EXERCISE GOAL
Can you reproduce, word for word, the stretch of the equine gene annotation tutorial from "When the amino" through "exon, multiple exons?"?

SUPPLIED TEXT
· · ·

HorseGeneAnnotation Crowd sourcing the equine genome

Amino Acid & Exon Length Tutorial

When the amino acid numbers are not the same between the horse and human genomes, it is important to determine where the discrepancy in the number of amino acids is coming from. It is also important to look at the gene across multiple species to try and get an understanding of how conserved that region is and if the difference in number could just represent normal species variation.

  1. Take a closer look at the transcripts to find where the change in amino acid number is coming from? Is the change in base pairs on just one exon, multiple exons?

  2. Before proceeding with multiple species comparison it is important to assess if the other parameters are appropriate. This includes checking to see if the sequence contains both 5’ and 3’ untranslated regions (UTR’s), are start and stop codons present, number and length of exons, and are the splice junctions normal.

  3. If all of these other parameters are appropriate then proceed with a multiple species comparison. This is done to look at the gene across many species and helps determine if the changes in AA sequence are normal species variation or if they are significant and could indicate a problem. Variations that are in non-conserved regions of the genome are more likely species variation.

  4. If other parameters aren’t appropriate then trouble shoot those issues and proceed with BLAST. Using BLAST allows direct comparison of the human genome to the horse and can provide information to update exon boundaries and improve the gene annotation.

If you assess all the above steps and they are appropriate then proceed down the flow chart.

Exon Tutorial

  1. If the number of exons are NOT the same there are many questions we have to answer. -Is the number different but the amino acid sequence is the same?

· · ·

RECORD SET
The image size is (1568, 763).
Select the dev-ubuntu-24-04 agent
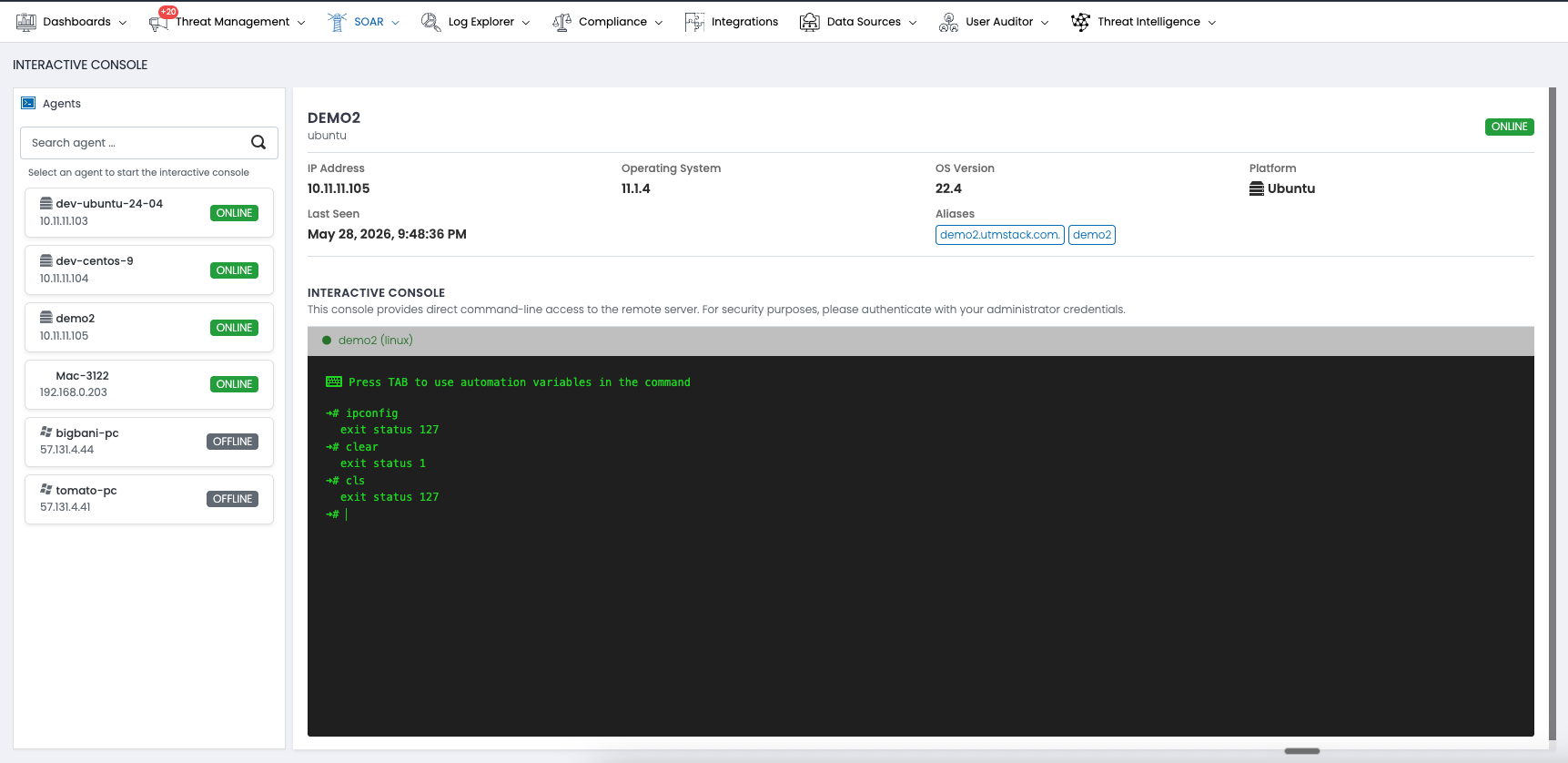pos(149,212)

· · ·

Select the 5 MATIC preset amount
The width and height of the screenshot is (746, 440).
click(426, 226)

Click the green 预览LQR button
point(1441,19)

· · ·

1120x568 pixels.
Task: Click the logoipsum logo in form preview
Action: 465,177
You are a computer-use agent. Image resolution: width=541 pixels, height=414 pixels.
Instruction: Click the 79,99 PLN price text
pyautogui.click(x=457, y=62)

· · ·

EXERCISE RESPONSE
When the amino acid numbers are not the same between the horse and human genomes, it is important to determine where the discrepancy in the number of amino acids is coming from. It is also important to look at the gene across multiple species to try and get an understanding of how conserved that region is and if the difference in number could just represent normal species variation.

  1. Take a closer look at the transcripts to find where the change in amino acid number is coming from? Is the change in base pairs on just one exon, multiple exons?